Output exactly the lines below, starting with the line that has "Expand the Save options chevron" and going on through the line that has "Task: Click the Build hammer icon", both included, and no other lines.

Data items
---+---

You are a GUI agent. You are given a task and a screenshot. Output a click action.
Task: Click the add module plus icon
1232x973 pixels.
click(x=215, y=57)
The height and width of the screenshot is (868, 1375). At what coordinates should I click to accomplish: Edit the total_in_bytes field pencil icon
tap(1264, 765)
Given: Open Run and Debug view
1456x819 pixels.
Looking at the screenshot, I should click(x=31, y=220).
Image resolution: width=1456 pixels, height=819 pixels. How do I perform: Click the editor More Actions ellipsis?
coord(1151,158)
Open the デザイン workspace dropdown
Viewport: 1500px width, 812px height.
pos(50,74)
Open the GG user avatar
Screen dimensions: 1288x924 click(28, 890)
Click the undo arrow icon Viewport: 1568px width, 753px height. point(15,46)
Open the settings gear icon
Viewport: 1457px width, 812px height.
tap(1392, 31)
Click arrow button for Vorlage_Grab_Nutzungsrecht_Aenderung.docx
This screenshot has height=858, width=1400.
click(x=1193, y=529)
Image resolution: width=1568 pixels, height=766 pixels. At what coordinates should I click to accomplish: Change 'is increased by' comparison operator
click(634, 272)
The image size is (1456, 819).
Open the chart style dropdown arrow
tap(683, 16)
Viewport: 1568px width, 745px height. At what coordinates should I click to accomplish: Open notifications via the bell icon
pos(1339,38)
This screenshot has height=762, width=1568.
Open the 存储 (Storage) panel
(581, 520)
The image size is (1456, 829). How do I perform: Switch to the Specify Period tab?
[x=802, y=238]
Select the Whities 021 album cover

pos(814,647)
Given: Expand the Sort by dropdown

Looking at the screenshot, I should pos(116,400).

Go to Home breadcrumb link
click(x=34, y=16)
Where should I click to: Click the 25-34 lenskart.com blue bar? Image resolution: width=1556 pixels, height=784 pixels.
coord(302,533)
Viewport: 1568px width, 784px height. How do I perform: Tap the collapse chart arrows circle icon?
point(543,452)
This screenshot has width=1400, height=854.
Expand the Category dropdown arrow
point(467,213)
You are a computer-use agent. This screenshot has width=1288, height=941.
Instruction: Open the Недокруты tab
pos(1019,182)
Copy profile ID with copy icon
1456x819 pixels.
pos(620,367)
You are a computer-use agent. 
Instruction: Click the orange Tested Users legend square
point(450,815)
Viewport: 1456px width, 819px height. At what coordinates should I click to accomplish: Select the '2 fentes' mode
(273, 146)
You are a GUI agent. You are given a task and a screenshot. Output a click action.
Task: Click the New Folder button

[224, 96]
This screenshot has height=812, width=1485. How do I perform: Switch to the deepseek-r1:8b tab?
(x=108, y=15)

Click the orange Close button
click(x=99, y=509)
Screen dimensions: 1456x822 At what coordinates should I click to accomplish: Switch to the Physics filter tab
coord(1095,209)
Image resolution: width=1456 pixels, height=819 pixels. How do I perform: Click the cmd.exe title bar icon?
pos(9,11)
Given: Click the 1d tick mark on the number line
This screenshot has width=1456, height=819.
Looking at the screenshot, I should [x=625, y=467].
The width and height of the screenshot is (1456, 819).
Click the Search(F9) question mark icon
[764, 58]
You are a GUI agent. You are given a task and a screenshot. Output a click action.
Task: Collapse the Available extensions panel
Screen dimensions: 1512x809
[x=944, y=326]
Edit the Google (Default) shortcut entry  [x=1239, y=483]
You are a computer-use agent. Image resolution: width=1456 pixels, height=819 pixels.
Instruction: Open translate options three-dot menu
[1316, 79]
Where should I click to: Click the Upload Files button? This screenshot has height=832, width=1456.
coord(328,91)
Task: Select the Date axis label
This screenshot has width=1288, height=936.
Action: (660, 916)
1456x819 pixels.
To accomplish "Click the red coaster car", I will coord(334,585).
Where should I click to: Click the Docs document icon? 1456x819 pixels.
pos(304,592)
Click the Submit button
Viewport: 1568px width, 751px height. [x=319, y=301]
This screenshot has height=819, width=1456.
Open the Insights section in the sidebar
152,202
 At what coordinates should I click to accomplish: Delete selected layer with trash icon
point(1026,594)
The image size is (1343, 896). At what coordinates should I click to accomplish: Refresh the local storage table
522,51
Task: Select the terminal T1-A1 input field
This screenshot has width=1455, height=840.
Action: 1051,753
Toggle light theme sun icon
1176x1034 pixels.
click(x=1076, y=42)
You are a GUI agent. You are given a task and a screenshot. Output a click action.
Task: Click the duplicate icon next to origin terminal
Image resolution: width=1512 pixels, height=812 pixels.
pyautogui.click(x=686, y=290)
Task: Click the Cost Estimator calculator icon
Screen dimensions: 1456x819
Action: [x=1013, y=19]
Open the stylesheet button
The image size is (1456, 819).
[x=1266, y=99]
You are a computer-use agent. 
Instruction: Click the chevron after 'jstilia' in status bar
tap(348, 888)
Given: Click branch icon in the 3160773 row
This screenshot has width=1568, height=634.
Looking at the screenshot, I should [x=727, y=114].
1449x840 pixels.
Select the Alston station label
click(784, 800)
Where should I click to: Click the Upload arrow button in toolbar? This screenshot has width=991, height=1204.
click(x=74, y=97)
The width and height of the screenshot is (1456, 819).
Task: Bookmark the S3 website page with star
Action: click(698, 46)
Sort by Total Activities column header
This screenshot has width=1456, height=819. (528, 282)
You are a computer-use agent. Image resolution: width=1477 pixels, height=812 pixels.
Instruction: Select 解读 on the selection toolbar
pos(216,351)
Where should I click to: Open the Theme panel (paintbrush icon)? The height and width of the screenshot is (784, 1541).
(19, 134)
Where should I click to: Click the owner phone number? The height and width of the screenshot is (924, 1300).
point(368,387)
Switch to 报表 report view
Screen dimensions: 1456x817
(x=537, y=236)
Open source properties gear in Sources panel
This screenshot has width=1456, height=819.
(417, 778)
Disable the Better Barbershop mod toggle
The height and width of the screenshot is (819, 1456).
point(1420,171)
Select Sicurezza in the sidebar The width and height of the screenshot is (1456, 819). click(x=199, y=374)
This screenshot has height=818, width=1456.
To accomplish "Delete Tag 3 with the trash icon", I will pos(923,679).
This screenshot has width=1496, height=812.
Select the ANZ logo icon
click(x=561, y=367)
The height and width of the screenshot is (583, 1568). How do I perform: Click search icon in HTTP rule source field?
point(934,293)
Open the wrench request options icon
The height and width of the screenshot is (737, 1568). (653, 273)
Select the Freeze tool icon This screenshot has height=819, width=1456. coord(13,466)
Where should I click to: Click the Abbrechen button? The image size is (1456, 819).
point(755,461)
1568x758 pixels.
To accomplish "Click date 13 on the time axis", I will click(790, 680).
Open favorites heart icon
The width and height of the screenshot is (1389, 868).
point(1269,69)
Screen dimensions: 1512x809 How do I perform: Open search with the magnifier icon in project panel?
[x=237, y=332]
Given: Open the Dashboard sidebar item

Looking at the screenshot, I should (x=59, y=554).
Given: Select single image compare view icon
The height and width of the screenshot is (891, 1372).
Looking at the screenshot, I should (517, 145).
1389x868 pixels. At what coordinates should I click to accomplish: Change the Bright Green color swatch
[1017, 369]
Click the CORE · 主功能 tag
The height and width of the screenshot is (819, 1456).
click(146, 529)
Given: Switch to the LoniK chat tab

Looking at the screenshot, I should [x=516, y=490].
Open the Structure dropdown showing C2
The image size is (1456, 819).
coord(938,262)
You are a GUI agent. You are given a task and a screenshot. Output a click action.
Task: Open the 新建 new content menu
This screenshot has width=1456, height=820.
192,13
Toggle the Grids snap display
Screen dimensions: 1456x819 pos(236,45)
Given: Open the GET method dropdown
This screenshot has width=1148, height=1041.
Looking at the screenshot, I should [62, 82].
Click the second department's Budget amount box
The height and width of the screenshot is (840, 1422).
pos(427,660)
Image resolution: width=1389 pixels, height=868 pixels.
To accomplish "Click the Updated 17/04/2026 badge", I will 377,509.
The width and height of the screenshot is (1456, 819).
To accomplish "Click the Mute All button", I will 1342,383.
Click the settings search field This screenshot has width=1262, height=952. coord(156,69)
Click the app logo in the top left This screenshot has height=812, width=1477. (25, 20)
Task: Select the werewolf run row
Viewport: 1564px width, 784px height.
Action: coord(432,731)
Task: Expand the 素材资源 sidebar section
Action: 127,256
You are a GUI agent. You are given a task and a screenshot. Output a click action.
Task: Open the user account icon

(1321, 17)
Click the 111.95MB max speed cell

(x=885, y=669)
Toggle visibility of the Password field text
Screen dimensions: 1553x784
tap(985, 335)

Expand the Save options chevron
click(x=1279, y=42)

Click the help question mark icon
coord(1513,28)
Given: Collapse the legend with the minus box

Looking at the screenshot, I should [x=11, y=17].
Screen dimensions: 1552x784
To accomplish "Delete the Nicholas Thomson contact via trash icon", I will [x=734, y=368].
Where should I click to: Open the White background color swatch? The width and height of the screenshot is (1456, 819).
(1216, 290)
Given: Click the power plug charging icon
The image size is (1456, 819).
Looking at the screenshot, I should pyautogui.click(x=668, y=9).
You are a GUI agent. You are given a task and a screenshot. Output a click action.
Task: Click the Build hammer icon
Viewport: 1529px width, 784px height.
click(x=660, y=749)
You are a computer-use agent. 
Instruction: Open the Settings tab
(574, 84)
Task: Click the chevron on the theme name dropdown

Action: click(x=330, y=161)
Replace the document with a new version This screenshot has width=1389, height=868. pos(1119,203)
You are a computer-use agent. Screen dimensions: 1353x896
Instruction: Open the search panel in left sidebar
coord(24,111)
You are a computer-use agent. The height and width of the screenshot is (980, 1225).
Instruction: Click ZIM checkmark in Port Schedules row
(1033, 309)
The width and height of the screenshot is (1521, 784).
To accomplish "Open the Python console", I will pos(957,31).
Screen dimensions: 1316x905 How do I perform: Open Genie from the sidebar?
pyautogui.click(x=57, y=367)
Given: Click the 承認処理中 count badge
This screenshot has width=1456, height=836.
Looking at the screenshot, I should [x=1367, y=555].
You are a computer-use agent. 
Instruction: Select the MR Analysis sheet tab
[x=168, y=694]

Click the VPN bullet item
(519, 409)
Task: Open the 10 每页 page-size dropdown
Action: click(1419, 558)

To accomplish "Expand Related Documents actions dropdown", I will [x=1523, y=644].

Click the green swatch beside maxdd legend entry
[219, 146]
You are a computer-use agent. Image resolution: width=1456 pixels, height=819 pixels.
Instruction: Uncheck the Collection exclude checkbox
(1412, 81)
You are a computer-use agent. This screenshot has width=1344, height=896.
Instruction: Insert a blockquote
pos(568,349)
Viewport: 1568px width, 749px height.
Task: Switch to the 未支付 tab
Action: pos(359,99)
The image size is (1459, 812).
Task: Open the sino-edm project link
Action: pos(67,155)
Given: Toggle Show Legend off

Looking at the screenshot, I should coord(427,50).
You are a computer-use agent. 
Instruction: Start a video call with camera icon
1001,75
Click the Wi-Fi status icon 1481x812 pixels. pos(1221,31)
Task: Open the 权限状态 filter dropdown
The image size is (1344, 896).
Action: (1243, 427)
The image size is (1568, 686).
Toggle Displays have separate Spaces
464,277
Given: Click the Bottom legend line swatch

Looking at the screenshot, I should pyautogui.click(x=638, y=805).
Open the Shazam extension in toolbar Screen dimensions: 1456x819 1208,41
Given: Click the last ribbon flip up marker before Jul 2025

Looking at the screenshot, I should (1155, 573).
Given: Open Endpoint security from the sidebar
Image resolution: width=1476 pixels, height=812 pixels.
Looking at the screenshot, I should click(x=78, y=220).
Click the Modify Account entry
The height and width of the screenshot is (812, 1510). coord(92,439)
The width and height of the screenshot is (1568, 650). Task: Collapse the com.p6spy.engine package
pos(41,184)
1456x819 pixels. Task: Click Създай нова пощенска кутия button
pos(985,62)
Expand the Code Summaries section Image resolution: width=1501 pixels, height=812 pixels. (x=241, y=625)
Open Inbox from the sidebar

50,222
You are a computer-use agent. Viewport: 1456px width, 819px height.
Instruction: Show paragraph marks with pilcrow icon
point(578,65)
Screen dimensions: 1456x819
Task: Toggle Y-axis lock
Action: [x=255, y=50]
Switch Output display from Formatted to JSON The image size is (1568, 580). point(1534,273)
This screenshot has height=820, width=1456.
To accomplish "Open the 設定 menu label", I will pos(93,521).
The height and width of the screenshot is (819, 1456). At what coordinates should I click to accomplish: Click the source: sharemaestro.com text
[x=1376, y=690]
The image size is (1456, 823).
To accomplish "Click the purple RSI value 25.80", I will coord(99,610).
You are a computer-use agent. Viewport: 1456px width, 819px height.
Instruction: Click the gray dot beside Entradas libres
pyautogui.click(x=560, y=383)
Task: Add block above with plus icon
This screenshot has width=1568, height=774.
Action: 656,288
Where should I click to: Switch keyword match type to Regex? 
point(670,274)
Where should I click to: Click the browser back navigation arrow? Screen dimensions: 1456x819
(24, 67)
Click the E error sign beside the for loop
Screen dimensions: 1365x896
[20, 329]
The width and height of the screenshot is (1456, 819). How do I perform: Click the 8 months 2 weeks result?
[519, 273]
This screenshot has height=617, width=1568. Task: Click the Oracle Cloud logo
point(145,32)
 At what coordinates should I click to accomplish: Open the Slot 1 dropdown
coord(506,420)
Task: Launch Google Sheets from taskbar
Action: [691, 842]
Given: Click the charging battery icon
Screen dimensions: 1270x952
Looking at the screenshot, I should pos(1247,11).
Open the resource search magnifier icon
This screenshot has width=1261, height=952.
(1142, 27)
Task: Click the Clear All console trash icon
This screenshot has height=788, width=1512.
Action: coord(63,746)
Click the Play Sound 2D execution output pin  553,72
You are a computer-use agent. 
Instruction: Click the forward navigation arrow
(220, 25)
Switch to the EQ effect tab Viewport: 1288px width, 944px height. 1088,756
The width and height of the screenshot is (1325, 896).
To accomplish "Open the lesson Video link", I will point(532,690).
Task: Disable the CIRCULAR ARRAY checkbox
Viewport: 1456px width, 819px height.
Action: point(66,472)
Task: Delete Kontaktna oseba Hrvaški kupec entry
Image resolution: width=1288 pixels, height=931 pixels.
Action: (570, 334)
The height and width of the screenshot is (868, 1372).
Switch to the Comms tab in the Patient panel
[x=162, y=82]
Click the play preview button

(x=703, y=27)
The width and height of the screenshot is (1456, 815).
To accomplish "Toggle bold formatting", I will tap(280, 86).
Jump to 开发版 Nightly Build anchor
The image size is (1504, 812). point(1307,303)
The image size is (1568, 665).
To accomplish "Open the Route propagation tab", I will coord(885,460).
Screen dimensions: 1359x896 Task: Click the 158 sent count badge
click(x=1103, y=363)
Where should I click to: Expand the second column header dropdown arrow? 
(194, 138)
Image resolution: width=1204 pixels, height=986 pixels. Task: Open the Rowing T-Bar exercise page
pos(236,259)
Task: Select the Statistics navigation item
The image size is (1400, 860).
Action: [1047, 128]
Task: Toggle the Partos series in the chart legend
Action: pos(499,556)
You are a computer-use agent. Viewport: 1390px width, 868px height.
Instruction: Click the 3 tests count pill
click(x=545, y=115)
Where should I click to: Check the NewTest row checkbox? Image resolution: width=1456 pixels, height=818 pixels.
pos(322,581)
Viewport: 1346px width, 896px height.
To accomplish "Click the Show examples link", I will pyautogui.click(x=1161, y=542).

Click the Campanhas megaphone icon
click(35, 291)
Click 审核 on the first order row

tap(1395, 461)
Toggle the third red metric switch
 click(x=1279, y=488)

---+---

EXERCISE OUTPUT:
Expand the Save options chevron
click(x=1279, y=42)

Click the help question mark icon
coord(1513,28)
Given: Collapse the legend with the minus box

Looking at the screenshot, I should [x=11, y=17].
Screen dimensions: 1552x784
To accomplish "Delete the Nicholas Thomson contact via trash icon", I will [x=734, y=368].
Where should I click to: Open the White background color swatch? The width and height of the screenshot is (1456, 819).
(1216, 290)
Given: Click the power plug charging icon
The image size is (1456, 819).
Looking at the screenshot, I should pyautogui.click(x=668, y=9).
You are a GUI agent. You are given a task and a screenshot. Output a click action.
Task: Click the Build hammer icon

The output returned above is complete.